Un piano di recupero per Casal Thaulero

ROSETO. Un piano di recupero per il borgo di Casal Thaulero, da portare entro il 20 luglio in consiglio comunale per l’approvazione, e uno “urban center”, ossia uno sportello dove i cittadini...
ROSETO. Un piano di recupero per il borgo di Casal Thaulero, da portare entro il 20 luglio in consiglio comunale per l’approvazione, e uno “urban center”, ossia uno sportello dove i cittadini potranno fare le loro osservazioni in merito al piano particolareggiato per Roseto centro e sud. Sono questi i propositi a breve termine per il consigliere, e presidente della commissione urbanistica, Giuseppe Di Sante.

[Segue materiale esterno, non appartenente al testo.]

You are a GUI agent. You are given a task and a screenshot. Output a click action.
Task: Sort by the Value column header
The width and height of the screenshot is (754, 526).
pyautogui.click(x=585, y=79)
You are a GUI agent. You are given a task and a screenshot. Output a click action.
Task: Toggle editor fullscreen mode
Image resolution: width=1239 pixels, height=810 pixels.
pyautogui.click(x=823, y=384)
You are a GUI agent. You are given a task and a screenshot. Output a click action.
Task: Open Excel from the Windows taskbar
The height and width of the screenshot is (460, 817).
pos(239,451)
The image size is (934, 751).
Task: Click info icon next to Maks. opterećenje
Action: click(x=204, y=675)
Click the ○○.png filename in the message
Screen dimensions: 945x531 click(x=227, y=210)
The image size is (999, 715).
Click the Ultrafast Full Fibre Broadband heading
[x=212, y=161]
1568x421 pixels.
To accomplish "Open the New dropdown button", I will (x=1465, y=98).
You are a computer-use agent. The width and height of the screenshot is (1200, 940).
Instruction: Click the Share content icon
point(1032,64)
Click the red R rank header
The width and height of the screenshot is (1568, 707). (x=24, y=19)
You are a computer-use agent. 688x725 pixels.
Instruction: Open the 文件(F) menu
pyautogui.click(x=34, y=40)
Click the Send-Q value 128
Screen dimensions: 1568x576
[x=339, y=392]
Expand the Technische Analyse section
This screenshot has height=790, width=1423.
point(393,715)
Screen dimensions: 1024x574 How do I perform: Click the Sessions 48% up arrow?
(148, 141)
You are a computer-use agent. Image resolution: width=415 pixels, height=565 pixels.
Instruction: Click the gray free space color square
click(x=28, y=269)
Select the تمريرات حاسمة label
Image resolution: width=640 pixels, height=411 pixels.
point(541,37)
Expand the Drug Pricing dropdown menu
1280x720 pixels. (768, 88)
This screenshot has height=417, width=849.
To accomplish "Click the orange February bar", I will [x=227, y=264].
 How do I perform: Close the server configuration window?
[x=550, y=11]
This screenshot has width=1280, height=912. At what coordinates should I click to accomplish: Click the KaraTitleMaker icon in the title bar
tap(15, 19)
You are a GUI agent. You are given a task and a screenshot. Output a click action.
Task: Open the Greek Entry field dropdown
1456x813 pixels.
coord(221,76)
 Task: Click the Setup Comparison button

Lo studio sul piano di recupero di Casale è partito durante l’amministrazione guidata dall’ex sindaco Enio Pavone e l’attuale maggioranza lo ha portato avanti con l’obiettivo di ridare vita a un borgo che, nel corso degli ultimi anni, ha visto diminuire notevolmente la sua popolazione. «Se tutto va bene il piano di recupero per Casale lo porteremo in consiglio comunale, speriamo verso il 20 luglio», precisa Di Sante, «è importante perché con questo piano si potranno ampliare i fabbricati, con l’obiettivo di sviluppare il borgo e ridare lustro a una frazione quasi abbandonata». Sul piano particolareggiato per Roseto centro e sud, da via Adriatica alla statale 150 dalla collina alla ferrovia, sul quale i dirigenti stanno lavorando, il consigliere Giuseppe Di Sante ha pensato a uno “Urban Center”. «Si tratterà di uno sportello al Comune», spiega Di Sante, «dove i cittadini potranno portare le loro osservazioni che saranno poi valutate per il miglioramento del piano. Credo sia uno strumento migliore rispetto alle inutili riunioni nelle quali viene semplicemente presentato il piano ai cittadini e basta». Il piano particolareggiato servirà per definire le volumetrie, isolato per isolato, con le quali valutare ristrutturazioni, demolizioni e ricostruzioni. Saranno riviste le norme sulle distanze tra fabbricati e, inoltre, saranno valorizzati gli spazi pubblici con la definizione dell’arredo urbano, e disciplinate le zone a traffico limitato. Per il nuovo piano regolatore generale, invece, ci sarà ancora da attendere qualche mese, ma il consigliere Di Sante ha in mente di estendere lo “Urban Center” anche per questo piano. «Credo sia un’ottima cosa», conclude Di Sante, «per un maggiore confronto con i cittadini». (l.v.)